UK-based medical information database

The Diseases Database is a free website that provides information about the relationships between medical conditions, symptoms, and medications. The database is run by Medical Object Oriented Software Enterprises Ltd, a company based in London.

The site's stated aim is "education, background reading and general interest" with an intended audience "physicians, other clinical healthcare workers and students of these professions". The editor of the site is stated as Malcolm H Duncan, a UK qualified medical doctor.

==Organization==
The Diseases Database is based on a collection of about 8,500 concepts, called "items", related to human medicine including diseases, drugs, symptoms, physical signs and abnormal laboratory results.

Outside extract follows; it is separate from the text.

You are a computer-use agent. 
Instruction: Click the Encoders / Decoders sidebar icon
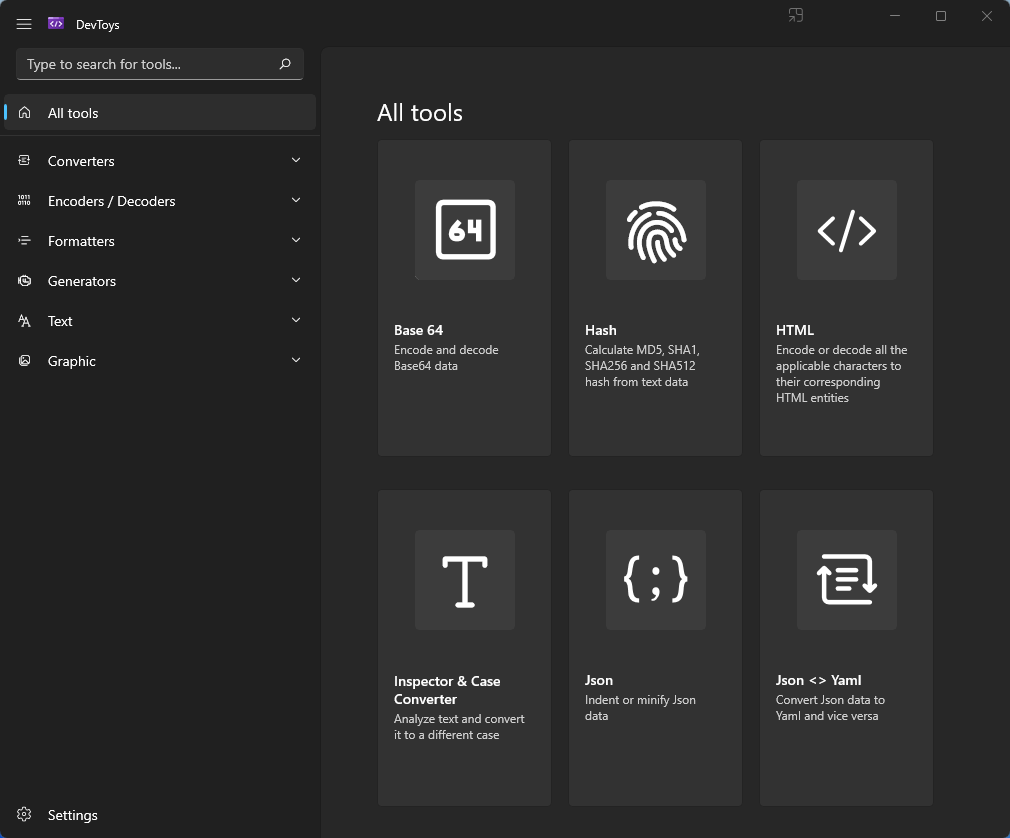pyautogui.click(x=24, y=200)
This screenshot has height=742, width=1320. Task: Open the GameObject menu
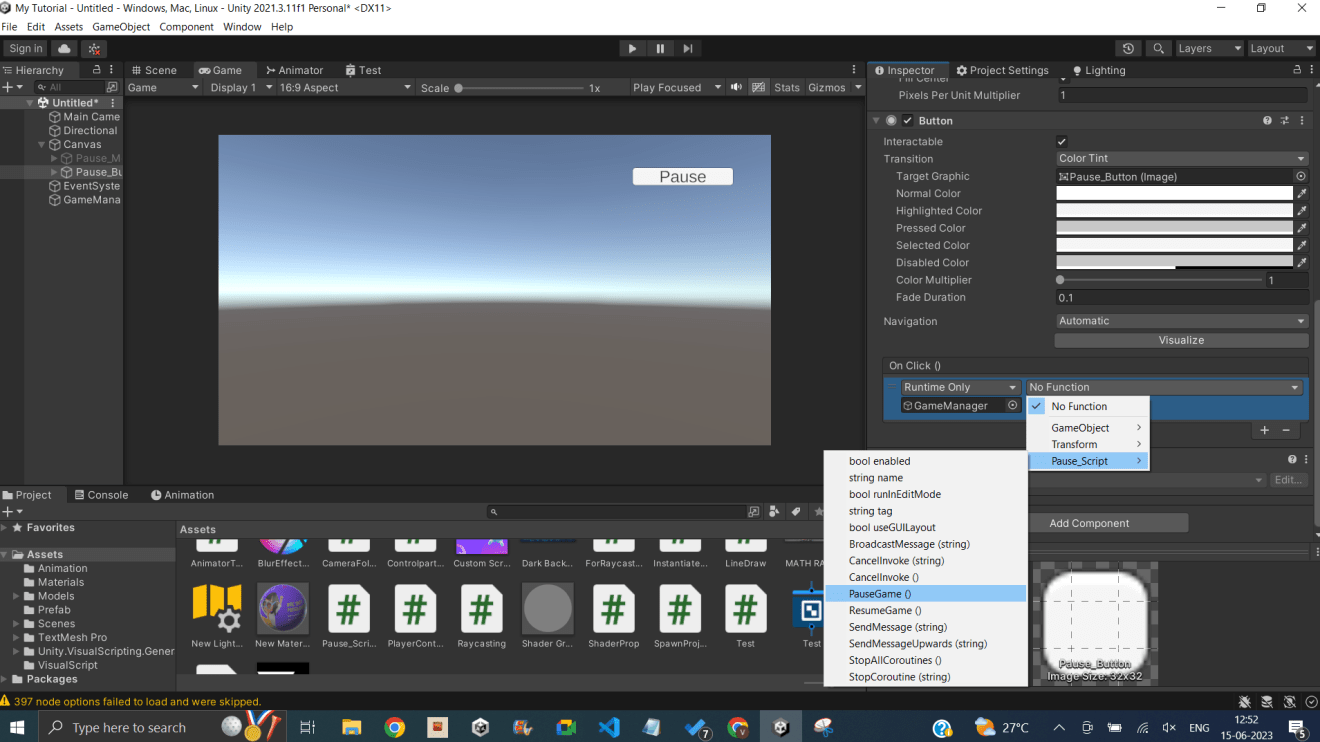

In order to link items to both each other and external information resources three sets of metadata are modelled within the database.

1. Items are assigned various relationships e.g. diabetes mellitus type 2 is labelled "a risk factor for" ischaemic heart disease. More formally the database employs an entity–attribute–value model with items populating both entity and value slots. Relationships may be read in either direction e.g. the assertion "myocardial infarction {may cause} chest pain" has the corollary "chest pain {may be caused by} myocardial infarction". Such relationships aggregate within the database and allow lists to be retrieved - e.g. a list of items which may cause chest pain, and a list of items which may be caused by myocardial infarction.
2. Most items are assigned topic specific hyperlinks to Web resources which include Online Mendelian Inheritance in Man, eMedicine and Wikipedia.
3. Most items are mapped to concepts within the Unified Medical Language System (UMLS). UMLS links enable the display of short text definitions or Medical Subject Heading (MeSH) scope notes for the majority of items on the database.

The UMLS map also enables links to and from other medical classifications and terminologies e.g. ICD-9 and SNOMED.